NEJM: Remdesivir for treatment of COVID-19 – final report


This double blinded multicentre RCT assessed 1062 hospitalised COVID-19 patients, 15% with mild-to-moderate disease and 85% with severe disease.  Patients were randomised 1:1 to placebo or remdesivir 200mg intravenous loading dose, followed by 100mg intravenously on days 2-10. The primary outcome was time to recovery up to day 28. The median time to recovery was 10 days with remdesivir and 15 days with placebo, but only in patients receiving supplementary oxygen – not those on mechanical ventilation.

Other studies on COVID treatment with hydrocortisone and dexamethasone will also be covered in this presentation.

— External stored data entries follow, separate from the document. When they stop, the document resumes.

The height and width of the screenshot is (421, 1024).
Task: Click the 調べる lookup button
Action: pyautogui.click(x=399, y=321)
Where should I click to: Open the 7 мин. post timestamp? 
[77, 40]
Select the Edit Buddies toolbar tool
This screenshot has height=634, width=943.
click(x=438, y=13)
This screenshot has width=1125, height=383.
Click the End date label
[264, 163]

The Lancet Respiratory Medicine: Effect of aspirin on deaths associated with sepsis in healthy older people (ANTISEPSIS): a randomised, double-blind, placebo-controlled primary prevention trial


This is a multi-centre double-blinded RCT, and a sub-study of ASPREE (Aspirin in reducing events in the elderly trial). This assessed 16,703 participants 70 years or over, randomised to oral aspirin 100mg a day or placebo. Sepsis was defined by infection plus 2 out of 4 systemic inflammatory response syndrome (SIRS) criteria. The study found no effect of aspirin, and concluded daily low-dose aspirin treatment did not reduce deaths associated with sepsis in older adults.

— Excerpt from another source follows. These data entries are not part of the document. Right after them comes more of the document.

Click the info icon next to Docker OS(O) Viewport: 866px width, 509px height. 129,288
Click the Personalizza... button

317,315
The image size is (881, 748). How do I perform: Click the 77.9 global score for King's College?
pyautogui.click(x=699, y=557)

NEJM: Timing of renal replacement therapy in acute kidney injury


This multinational multicentre RCT assessed 2900 patients. In the accelerated strategy group, RRT began within 12 hours, versus the standard group strategy that used existing protocols and parameters to determine when to begin RRT. There was no difference in mortality between the groups, but at 90 days 10% of patients in the accelerated group remained dependent on dialysis compared to 6% in the standard therapy group. Thus, early RRT appears to increase the risk of long-term dependence on dialysis.



NEJM: Early high-dose vitamin D3 for critically ill, vitamin D-deficient patients


This double blinded multicentre RCT studied 1078 critically ill patients with vitamin D levels at a critically low level, less than 20ng/mL.  Patients were randomised 12 hours after admission to a single enteral dose of 540,000 IU Vitamin D or placebo, with the primary endpoint 90-day all-cause mortality. The results showed no effect of vitamin D supplementation on mortality or other non-fatal outcomes, in contrast to a study some years ago in JAMA showing patients with a vitamin D deficiency had higher rates of ICU-mortality.

Please join Prof Putensen’s session to hear more about these and the other studies he has selected as the highlights for intensive care medicine in 2020.